*Brano di partenza:*

La resistenza palestinese è il diritto di un popolo all'autodeterminazione; è stata costante, implacabile e, come ogni lotta per l'indipendenza, è anche piena di contraddizioni. Ma queste contraddizioni non sono mai rappresentate come il prodotto di un'assenza di scelta. Al contrario, come esplorato da Abdaljawad Omar e Louis Allday, l'inquadramento della resistenza storica di un popolo è presentato come un incubo mostruoso progettato per perseguitare e ostacolare qualsiasi modo alternativo di pensare ai palestinesi e, così facendo, mantiene un impegno incrollabile verso lo status-quo esistente. Se da un lato il messaggio è sempre che la questione è “complicata”, dall'altro viene venduta come una narrazione troppo semplicistica e facilmente digeribile di cattivi arabi assassini e privi di tatto.

Questa volta, la narrazione è stata sminuita dalla portata delle atrocità. Mentre la prassi intellettuale centrata sull'Occidente è incentrata su alcuni miti relativi a ciò che il mondo può o non può fare per i colonizzati, la brutalità del genocidio israeliano in Palestina ha amplificato la necessità della resistenza palestinese, che ora riecheggia nelle strade di ogni Paese, anche nell'Occidente autoritario, e nessuna legge populista può cancellare la realtà.

Più che mai, questo ci ricorda perché la resistenza palestinese è sempre stata parte integrante delle lotte anticoloniali del terzo mondo. Il genocidio palestinese è un raro momento di chiarezza, che accentua in modo molto netto la natura contemporanea del colonialismo occidentale.

*Dati di partenza:*
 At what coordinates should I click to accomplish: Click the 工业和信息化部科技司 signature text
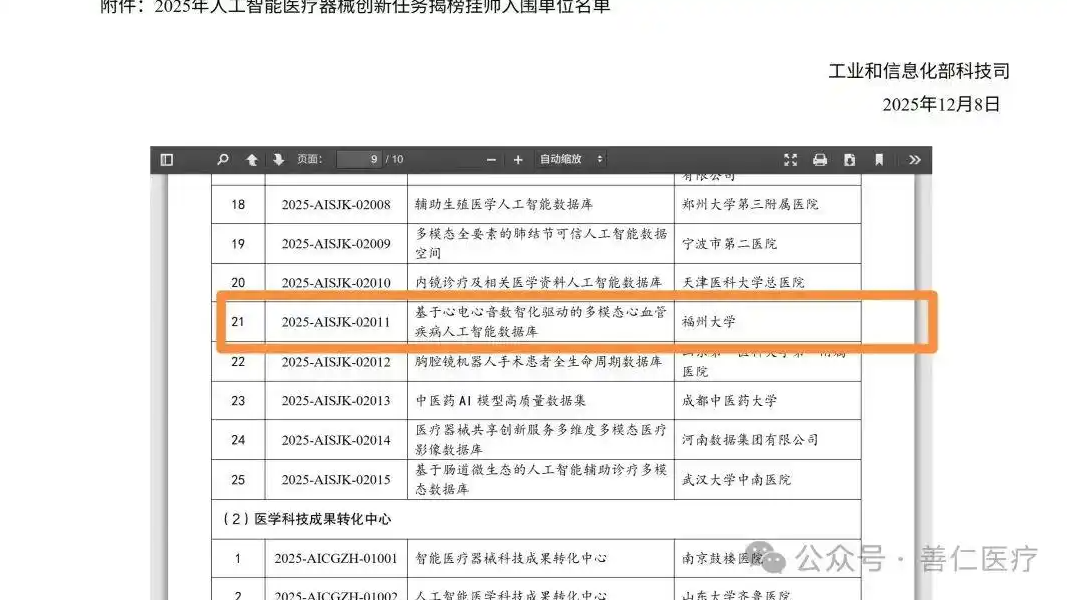coord(918,71)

*Cosa si chiede:*
1 – Per ciascuna affermazione, indica se è in accordo con il brano, rispondendo sì o no e citando le parole del brano che lo mostrano: (a) le contraddizioni della resistenza palestinese sono sempre rappresentate come il prodotto di un'assenza di scelta; (b) la necessità della resistenza palestinese ora riecheggia nelle strade di ogni Paese; (c) il genocidio palestinese è definito un raro momento di chiarezza.
2 – Ricopia dal brano, parola per parola, tutto quello che va da "Questa volta, la" giù fino a "del colonialismo occidentale.".
3 – Elenca tutti i tratti che, secondo il brano, la narrazione "troppo semplicistica e facilmente digeribile" attribuisce agli arabi.

*Elenco soluzioni:*
1 –
(a) No: "Ma queste contraddizioni non sono mai rappresentate come il prodotto di un'assenza di scelta."
(b) Sì: "che ora riecheggia nelle strade di ogni Paese"
(c) Sì: "Il genocidio palestinese è un raro momento di chiarezza"

2 –
Questa volta, la narrazione è stata sminuita dalla portata delle atrocità. Mentre la prassi intellettuale centrata sull'Occidente è incentrata su alcuni miti relativi a ciò che il mondo può o non può fare per i colonizzati, la brutalità del genocidio israeliano in Palestina ha amplificato la necessità della resistenza palestinese, che ora riecheggia nelle strade di ogni Paese, anche nell'Occidente autoritario, e nessuna legge populista può cancellare la realtà.

Più che mai, questo ci ricorda perché la resistenza palestinese è sempre stata parte integrante delle lotte anticoloniali del terzo mondo. Il genocidio palestinese è un raro momento di chiarezza, che accentua in modo molto netto la natura contemporanea del colonialismo occidentale.

3 – cattivi; assassini; privi di tatto